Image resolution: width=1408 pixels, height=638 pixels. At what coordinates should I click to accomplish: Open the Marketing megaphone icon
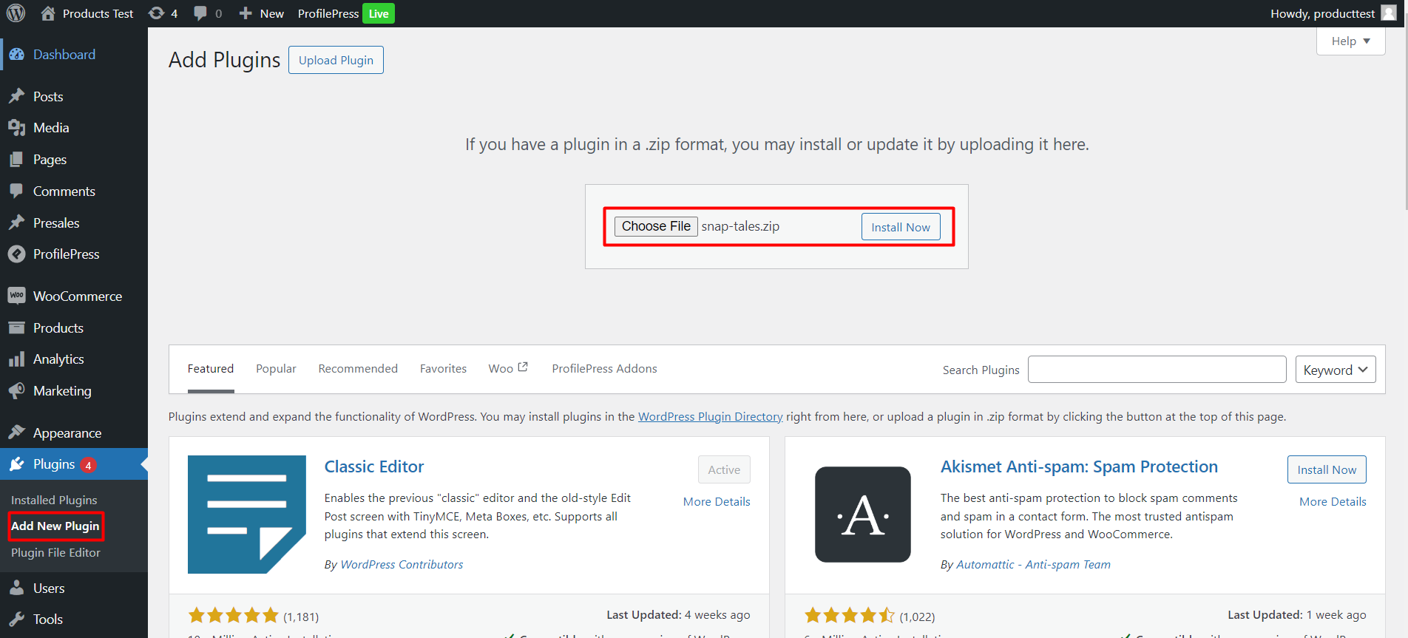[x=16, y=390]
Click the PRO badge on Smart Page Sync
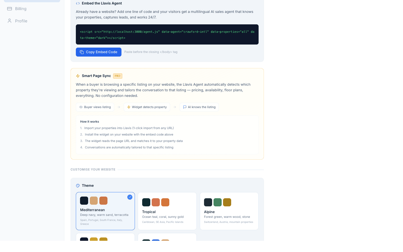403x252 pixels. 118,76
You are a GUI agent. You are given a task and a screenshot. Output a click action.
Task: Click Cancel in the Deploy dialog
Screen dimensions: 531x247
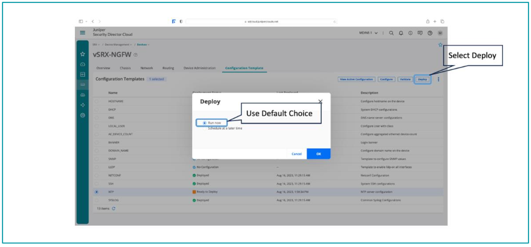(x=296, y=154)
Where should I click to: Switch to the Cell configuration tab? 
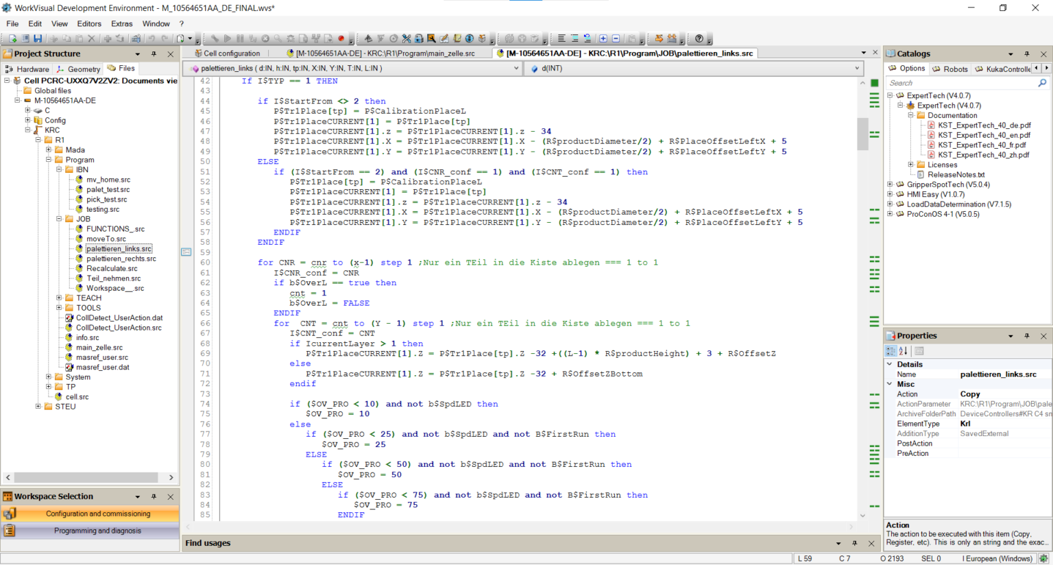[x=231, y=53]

◆ ◆ ◆ ◆ ◆

For each entry above, write it out again exactly but leave out any picture.

**Task solution:**
Image resolution: width=1408 pixels, height=638 pixels. At what coordinates should I click to accomplish: Open the Marketing megaphone icon
[x=16, y=390]
Click the PRO badge on Smart Page Sync
403x252 pixels. 118,76
You are a GUI agent. You are given a task and a screenshot. Output a click action.
Task: Click Cancel in the Deploy dialog
Screen dimensions: 531x247
(x=296, y=154)
Where should I click to: Switch to the Cell configuration tab? 
[x=231, y=53]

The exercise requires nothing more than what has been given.